The Pittsburgh Robotics Impact Award is just one example of the Pittsburgh Robotics Network’s initiatives led by Executive Director Reed. Calling upon his previous experience at Innovation Works and local robotics companies Seegrid and IAM Robotics, he is looking to harness the innovation and potential for new business development in the region from the non-profit’s office on Pittsburgh’s “Robotics Row.” He has three primary focuses.

“We promote all our stakeholders, not only our member companies here in Pittsburgh but also our partners and our sponsor stakeholders and industry partners,” said Reed. “We create strategic connections that lead to the acceleration of their business. And we’re looking to create some influence in the marketplace.”

When Reed started at Pittsburgh Robotics Network in 2020 at the beginning of the COVID epidemic, the organization was tracking about 40 to 50 local robotics companies, but quickly realized it was actually more like 80 companies at the time, making the Pittsburgh area one of the top robotics regions in the world.

“We could substantiate that on several different levels,” he said. That included comparisons to robotics clusters in Boston and San Francisco areas, who are now partners; activities in Denver and Austin; and globally in Israel and Odense, Denmark.

Pittsburgh Robotics Network’s recently updated Pittsburgh Robotics and Autonomous Systems Cluster profile now features 100+ companies across many industries and market segments, as well as 40+ ecosystem organizations. However, Reed sees much more potential for the region.

Pittsburgh robotics cluster by category according to Pittsburgh Robotics Network.
Pittsburgh robotics cluster by category according to Pittsburgh Robotics Network.

“We are first in almost every category when it comes to AI and robotics, but we have gaps, and we want to address those gaps,” he said. “So, we came up with a new mission: to connect this robotics community with worldwide industry networks.”

Filling in the gaps

Cascadia Capital had the same idea to connect the Pittsburgh robotics community with worldwide industry networks, creating what it says was the first of its type robotics event in the industry and partnering with the Pittsburgh Robotics Institute to bring that event to Pittsburgh last year. The Cascadia Connect RAAI (Robotics, Automation, and Artificial Intelligence) Conference “is exactly what we want to do—bring people to Pittsburgh and start building those relationships,” said Reed.
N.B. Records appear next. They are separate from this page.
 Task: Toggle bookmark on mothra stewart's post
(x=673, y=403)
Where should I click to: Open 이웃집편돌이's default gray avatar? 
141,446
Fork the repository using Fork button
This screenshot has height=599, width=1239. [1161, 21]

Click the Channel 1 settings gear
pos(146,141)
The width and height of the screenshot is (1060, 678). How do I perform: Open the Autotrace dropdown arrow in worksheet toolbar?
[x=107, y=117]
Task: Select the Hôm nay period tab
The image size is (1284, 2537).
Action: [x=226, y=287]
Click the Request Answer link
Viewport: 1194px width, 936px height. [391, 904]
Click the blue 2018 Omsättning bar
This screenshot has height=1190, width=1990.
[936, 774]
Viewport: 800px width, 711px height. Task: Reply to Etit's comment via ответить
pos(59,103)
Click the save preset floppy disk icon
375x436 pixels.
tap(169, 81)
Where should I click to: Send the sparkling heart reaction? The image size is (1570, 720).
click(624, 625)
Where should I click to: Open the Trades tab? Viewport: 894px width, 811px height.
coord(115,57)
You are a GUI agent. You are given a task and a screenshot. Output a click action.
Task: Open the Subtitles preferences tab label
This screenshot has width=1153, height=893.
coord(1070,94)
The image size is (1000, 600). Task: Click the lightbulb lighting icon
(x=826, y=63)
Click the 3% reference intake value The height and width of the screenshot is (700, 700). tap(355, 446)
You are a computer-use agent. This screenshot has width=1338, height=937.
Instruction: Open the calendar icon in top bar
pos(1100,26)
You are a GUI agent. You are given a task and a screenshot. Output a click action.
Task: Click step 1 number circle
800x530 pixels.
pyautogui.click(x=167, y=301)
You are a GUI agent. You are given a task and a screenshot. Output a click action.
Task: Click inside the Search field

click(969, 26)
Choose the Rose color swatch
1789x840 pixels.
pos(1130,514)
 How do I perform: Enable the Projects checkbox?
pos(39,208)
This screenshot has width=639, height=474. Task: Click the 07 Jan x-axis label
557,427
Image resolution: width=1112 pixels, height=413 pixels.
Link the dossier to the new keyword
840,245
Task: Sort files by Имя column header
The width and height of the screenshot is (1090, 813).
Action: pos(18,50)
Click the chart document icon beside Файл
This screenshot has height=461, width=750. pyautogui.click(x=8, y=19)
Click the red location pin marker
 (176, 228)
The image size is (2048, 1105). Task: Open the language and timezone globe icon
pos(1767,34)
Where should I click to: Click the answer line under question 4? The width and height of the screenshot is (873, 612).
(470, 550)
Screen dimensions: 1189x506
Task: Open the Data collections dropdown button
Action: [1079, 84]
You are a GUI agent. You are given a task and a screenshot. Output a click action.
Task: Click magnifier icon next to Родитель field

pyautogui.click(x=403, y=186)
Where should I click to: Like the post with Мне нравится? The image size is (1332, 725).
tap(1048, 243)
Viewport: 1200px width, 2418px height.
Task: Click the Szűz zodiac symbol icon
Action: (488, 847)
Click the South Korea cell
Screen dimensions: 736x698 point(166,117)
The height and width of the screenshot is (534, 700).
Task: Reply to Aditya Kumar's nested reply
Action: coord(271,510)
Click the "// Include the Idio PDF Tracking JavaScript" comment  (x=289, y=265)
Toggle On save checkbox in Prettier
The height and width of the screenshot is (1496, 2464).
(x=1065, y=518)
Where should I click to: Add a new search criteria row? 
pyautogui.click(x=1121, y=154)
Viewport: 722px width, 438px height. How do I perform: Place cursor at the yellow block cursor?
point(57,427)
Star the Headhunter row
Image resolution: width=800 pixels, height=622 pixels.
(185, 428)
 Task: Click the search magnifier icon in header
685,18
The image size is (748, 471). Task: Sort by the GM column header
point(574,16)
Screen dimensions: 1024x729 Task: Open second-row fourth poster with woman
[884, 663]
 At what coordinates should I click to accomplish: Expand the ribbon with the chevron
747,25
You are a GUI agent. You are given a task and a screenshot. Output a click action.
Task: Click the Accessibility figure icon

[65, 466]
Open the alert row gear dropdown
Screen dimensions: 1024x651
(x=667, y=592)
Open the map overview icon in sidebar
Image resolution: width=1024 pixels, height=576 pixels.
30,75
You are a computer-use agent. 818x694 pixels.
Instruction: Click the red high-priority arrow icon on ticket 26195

To promote that connectivity, Michael Butler, Chairman and CEO, of Cascadia Capital, and Chairman, of Cascadia Acquisition Corp., kicked off that event with a fireside chat with Reed and Andra Keay, Managing Director, of Silicon Valley Robotics and Fady Saad, Co-Founder of MassRobotics and General Partner at Cybernetix Ventures. The group shared how they are working as robotics clusters to support the ecosystems in their various geographic regions and across the U.S. The event not only discussed autonomous vehicles but also innovations in healthcare, robotics, logistics companies, and agriculture technology.

The Pittsburgh Robotics Network is supporting the return of Cascadia Connect in 2023.

“We’re going to make this cemented as an industry event that we can do each year to bring investors and what I term market makers together with the leading innovation and robotics development leaders,” said Reed. “There are great conferences elsewhere, but I think we’ve carved out this new space that fits our mission, but also does something for the industry. We expect there to be tangible outcomes from these types of events that help these companies accelerate what they’re doing and bring better solutions to the market faster.”